A finire nel carrello della spesa degli italiani sono stati soprattutto la pasta, con un +51%, e il riso, con un +39%, ma si registra una crescita del 39% anche per le conserve di pomodoro mentre le vendite dello zucchero salgono del 28%, quelle dell’olio da olive del +22%, il pesce surgelato del 21% e il latte Uht del 20%
Segno che gli italiani hanno compreso la situazione di difficoltà e non hanno fatto mancare il loro sostegno alle eccellenze del nostro paese. Insomma un segno di responsabilità che è stato registrato anche attraverso le modalità con cui si è fatta la spesa. E’ aumento dell11% il numero di coloro che hanno scelto l’on line per i propri acquisti accompagnati da una disponibilità degli esercenti che hanno fatto lievitare del 7% il servizio per la consegna delle borse a domicilio.
Un servizio, va detto, che è stato accompagnato anche da quel senso di solidarietà che caratterizza il nostro paese nei momenti di bisogno, in quanto sono stati molti i volontari che si sono prestati per garantire il recapito della spesa nelle case degli anziani o delle persone isolate a causa del contatto con il virus. Anche gli agricoltori si sono organizzati, in questo periodo, soprattutto nel Veneto, per effettuare consegne a domicilio di ortofrutta, carne, olio, uova, miele e altri prodotti locali. Del resto l’invito dell’autorità sanitarie e del Governo a restare in casa è stato raccolto dal 43% degli italiani che ha tagliato anche le uscite per andare a fare la spesa, il 61% si rifornisce una sola volta a settimana, che rimane peraltro tra i comportamenti consentiti.

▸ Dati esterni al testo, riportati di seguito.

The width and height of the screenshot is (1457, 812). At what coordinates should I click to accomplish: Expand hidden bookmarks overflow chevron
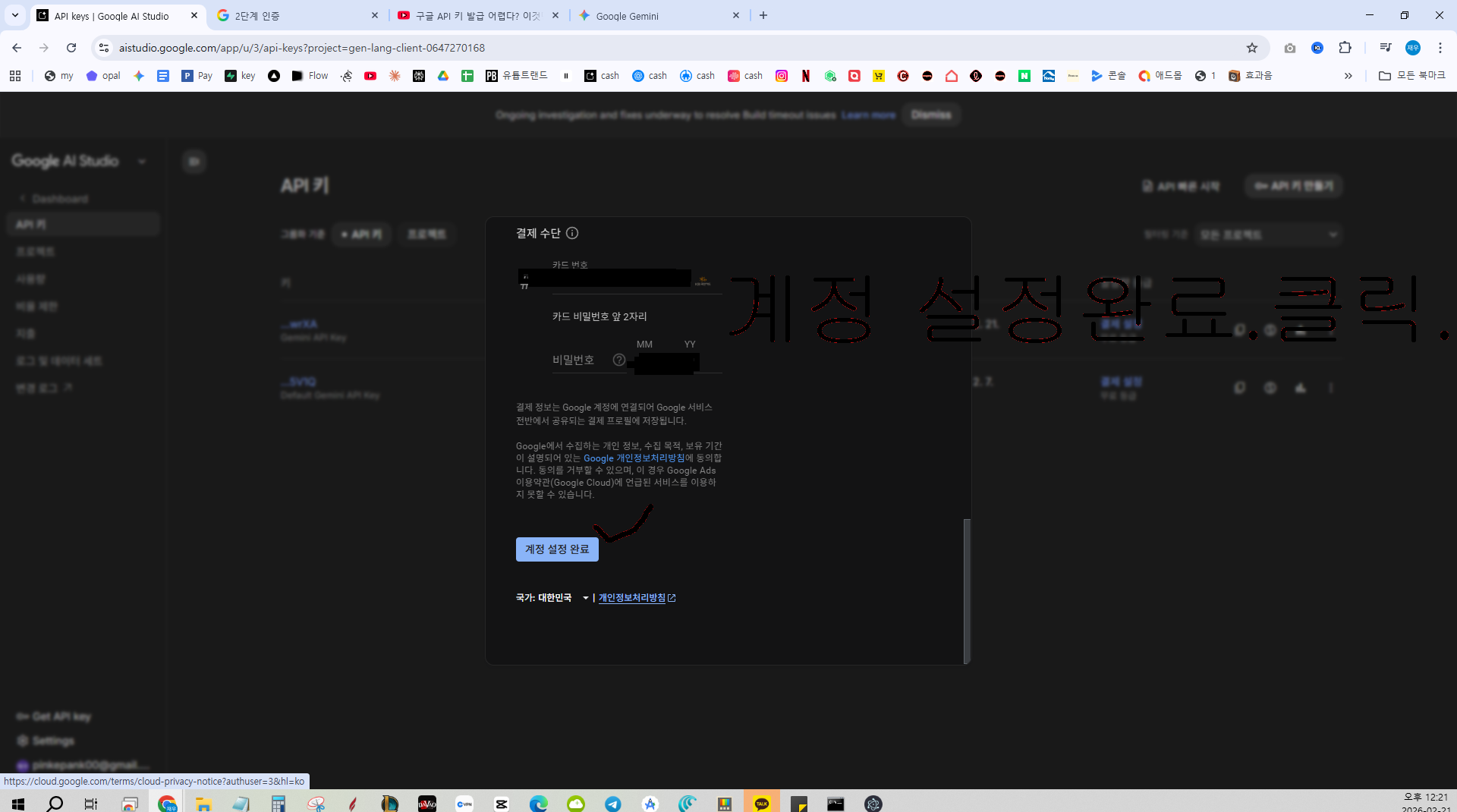tap(1348, 76)
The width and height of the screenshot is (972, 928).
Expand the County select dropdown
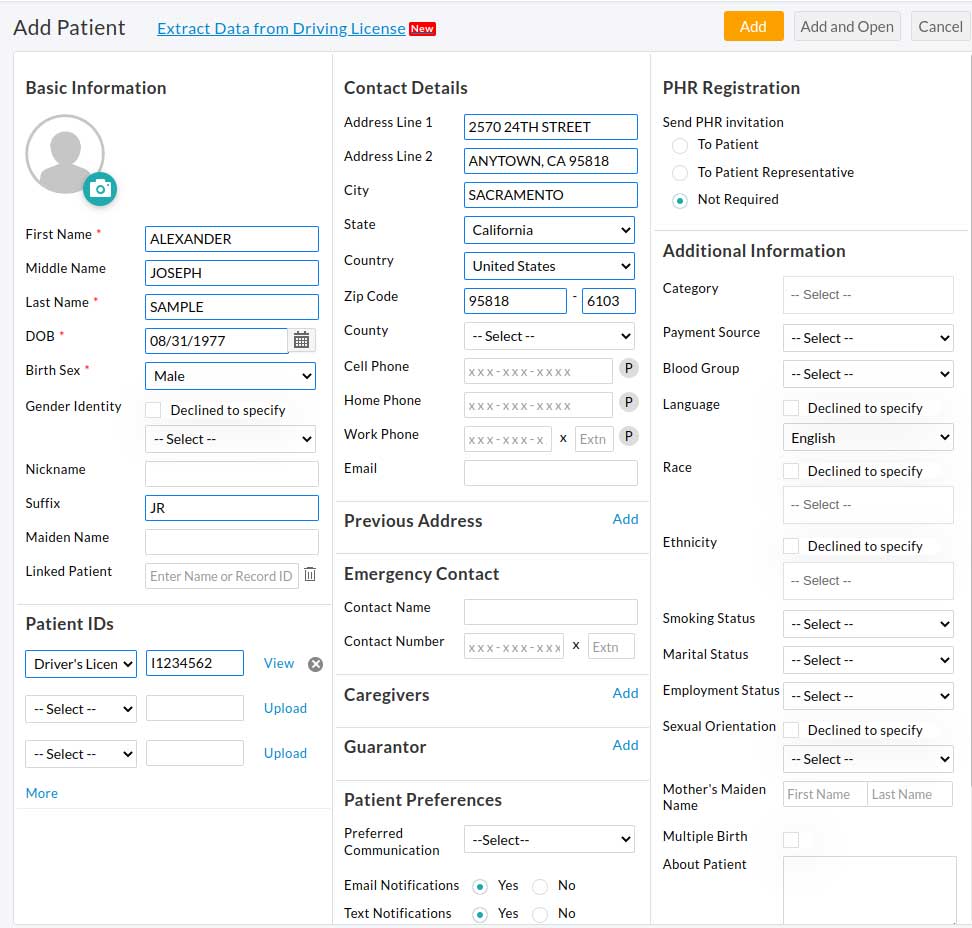(x=548, y=335)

Il 46% degli italiani pensa che dovremo fare i conti con il virus almeno fino all’estate, un 7% fino al prossimo autunno e i più pessimisti (5%) pensano che durerà per tutto l’anno
Per quanto riguarda il futuro, l’ottimismo rimane cauto soprattutto perché è difficile immaginare quando l’Italia tornerà alla normalità. Quasi 1 italiano su 3 (30%) si aspetta che l’emergenza duri almeno fino a Pasqua mentre il 46% pensa che dovremo fare i conti con il virus almeno fino all’estate, un 7% fino al prossimo autunno e infine i più pessimisti (5%) pensano che durerà per tutto l’anno mentre non si pronuncia il 12% della popolazione.